## REQUIREMENT
Can you turn every line of the material below into a numbered list, leaving out the blank lines?
>> BEGIN DATA LINES
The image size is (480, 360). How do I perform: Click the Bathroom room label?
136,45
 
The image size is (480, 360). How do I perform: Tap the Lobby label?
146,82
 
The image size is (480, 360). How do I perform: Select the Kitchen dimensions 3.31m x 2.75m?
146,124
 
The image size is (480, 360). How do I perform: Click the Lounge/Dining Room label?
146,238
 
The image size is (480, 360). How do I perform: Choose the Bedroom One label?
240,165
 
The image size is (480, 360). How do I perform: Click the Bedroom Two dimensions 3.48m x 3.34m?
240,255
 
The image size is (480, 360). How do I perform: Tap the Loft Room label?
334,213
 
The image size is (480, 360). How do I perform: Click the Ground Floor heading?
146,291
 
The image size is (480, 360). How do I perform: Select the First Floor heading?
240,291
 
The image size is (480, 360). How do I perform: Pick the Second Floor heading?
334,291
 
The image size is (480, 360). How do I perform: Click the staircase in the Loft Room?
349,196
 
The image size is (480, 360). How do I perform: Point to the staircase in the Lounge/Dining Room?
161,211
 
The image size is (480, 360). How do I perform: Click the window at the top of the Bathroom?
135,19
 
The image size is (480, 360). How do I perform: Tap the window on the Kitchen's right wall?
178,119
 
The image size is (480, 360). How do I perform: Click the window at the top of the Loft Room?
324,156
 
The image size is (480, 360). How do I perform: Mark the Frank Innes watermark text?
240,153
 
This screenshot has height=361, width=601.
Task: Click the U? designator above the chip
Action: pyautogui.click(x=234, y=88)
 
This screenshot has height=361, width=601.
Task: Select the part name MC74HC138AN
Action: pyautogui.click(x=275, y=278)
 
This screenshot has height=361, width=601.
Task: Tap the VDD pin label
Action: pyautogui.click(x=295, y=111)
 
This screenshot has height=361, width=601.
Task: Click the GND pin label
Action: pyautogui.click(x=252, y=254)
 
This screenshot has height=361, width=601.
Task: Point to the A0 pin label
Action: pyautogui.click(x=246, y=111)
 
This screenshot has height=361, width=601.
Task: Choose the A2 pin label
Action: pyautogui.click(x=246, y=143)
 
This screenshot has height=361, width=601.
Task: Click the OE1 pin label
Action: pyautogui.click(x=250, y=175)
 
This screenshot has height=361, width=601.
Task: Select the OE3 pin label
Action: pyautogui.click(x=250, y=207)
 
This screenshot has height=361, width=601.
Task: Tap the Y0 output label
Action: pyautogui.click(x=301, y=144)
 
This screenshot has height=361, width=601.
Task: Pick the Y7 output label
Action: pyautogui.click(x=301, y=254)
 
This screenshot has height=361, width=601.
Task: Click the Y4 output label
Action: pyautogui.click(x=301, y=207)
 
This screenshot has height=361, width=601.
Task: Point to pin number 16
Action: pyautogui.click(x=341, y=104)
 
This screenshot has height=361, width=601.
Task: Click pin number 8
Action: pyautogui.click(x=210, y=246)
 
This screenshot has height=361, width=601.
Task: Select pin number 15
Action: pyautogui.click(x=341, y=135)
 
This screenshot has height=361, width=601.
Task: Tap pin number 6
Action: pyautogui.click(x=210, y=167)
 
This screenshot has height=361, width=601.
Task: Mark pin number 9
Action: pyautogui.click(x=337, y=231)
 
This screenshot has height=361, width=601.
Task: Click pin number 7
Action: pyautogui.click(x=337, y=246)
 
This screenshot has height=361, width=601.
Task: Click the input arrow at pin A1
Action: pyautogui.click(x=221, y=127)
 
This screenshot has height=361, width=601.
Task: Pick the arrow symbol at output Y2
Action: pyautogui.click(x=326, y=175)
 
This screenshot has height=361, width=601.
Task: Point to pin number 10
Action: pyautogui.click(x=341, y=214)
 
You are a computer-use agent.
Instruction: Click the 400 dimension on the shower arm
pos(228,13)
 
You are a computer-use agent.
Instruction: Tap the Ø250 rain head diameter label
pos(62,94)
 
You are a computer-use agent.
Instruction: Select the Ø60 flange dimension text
>> END DATA LINES
## FINAL RESULT
1. The image size is (480, 360). How do I perform: Click the Bathroom room label?
2. 136,45
3. The image size is (480, 360). How do I perform: Tap the Lobby label?
4. 146,82
5. The image size is (480, 360). How do I perform: Select the Kitchen dimensions 3.31m x 2.75m?
6. 146,124
7. The image size is (480, 360). How do I perform: Click the Lounge/Dining Room label?
8. 146,238
9. The image size is (480, 360). How do I perform: Choose the Bedroom One label?
10. 240,165
11. The image size is (480, 360). How do I perform: Click the Bedroom Two dimensions 3.48m x 3.34m?
12. 240,255
13. The image size is (480, 360). How do I perform: Tap the Loft Room label?
14. 334,213
15. The image size is (480, 360). How do I perform: Click the Ground Floor heading?
16. 146,291
17. The image size is (480, 360). How do I perform: Select the First Floor heading?
18. 240,291
19. The image size is (480, 360). How do I perform: Pick the Second Floor heading?
20. 334,291
21. The image size is (480, 360). How do I perform: Click the staircase in the Loft Room?
22. 349,196
23. The image size is (480, 360). How do I perform: Point to the staircase in the Lounge/Dining Room?
24. 161,211
25. The image size is (480, 360). How do I perform: Click the window at the top of the Bathroom?
26. 135,19
27. The image size is (480, 360). How do I perform: Tap the window on the Kitchen's right wall?
28. 178,119
29. The image size is (480, 360). How do I perform: Click the window at the top of the Loft Room?
30. 324,156
31. The image size is (480, 360). How do I perform: Mark the Frank Innes watermark text?
32. 240,153
33. This screenshot has height=361, width=601.
34. Task: Click the U? designator above the chip
35. Action: pyautogui.click(x=234, y=88)
36. This screenshot has height=361, width=601.
37. Task: Select the part name MC74HC138AN
38. Action: pyautogui.click(x=275, y=278)
39. This screenshot has height=361, width=601.
40. Task: Tap the VDD pin label
41. Action: pyautogui.click(x=295, y=111)
42. This screenshot has height=361, width=601.
43. Task: Click the GND pin label
44. Action: pyautogui.click(x=252, y=254)
45. This screenshot has height=361, width=601.
46. Task: Point to the A0 pin label
47. Action: pyautogui.click(x=246, y=111)
48. This screenshot has height=361, width=601.
49. Task: Choose the A2 pin label
50. Action: pyautogui.click(x=246, y=143)
51. This screenshot has height=361, width=601.
52. Task: Click the OE1 pin label
53. Action: pyautogui.click(x=250, y=175)
54. This screenshot has height=361, width=601.
55. Task: Select the OE3 pin label
56. Action: pyautogui.click(x=250, y=207)
57. This screenshot has height=361, width=601.
58. Task: Tap the Y0 output label
59. Action: pyautogui.click(x=301, y=144)
60. This screenshot has height=361, width=601.
61. Task: Pick the Y7 output label
62. Action: pyautogui.click(x=301, y=254)
63. This screenshot has height=361, width=601.
64. Task: Click the Y4 output label
65. Action: pyautogui.click(x=301, y=207)
66. This screenshot has height=361, width=601.
67. Task: Point to pin number 16
68. Action: pyautogui.click(x=341, y=104)
69. This screenshot has height=361, width=601.
70. Task: Click pin number 8
71. Action: pyautogui.click(x=210, y=246)
72. This screenshot has height=361, width=601.
73. Task: Select pin number 15
74. Action: pyautogui.click(x=341, y=135)
75. This screenshot has height=361, width=601.
76. Task: Tap pin number 6
77. Action: pyautogui.click(x=210, y=167)
78. This screenshot has height=361, width=601.
79. Task: Mark pin number 9
80. Action: pyautogui.click(x=337, y=231)
81. This screenshot has height=361, width=601.
82. Task: Click pin number 7
83. Action: pyautogui.click(x=337, y=246)
84. This screenshot has height=361, width=601.
85. Task: Click the input arrow at pin A1
86. Action: pyautogui.click(x=221, y=127)
87. This screenshot has height=361, width=601.
88. Task: Pick the arrow symbol at output Y2
89. Action: pyautogui.click(x=326, y=175)
90. This screenshot has height=361, width=601.
91. Task: Point to pin number 10
92. Action: pyautogui.click(x=341, y=214)
93. You are a computer-use agent.
94. Instruction: Click the 400 dimension on the shower arm
95. pos(228,13)
96. You are a computer-use agent.
97. Instruction: Tap the Ø250 rain head diameter label
98. pos(62,94)
99. You are a computer-use agent.
100. Instruction: Select the Ø60 flange dimension text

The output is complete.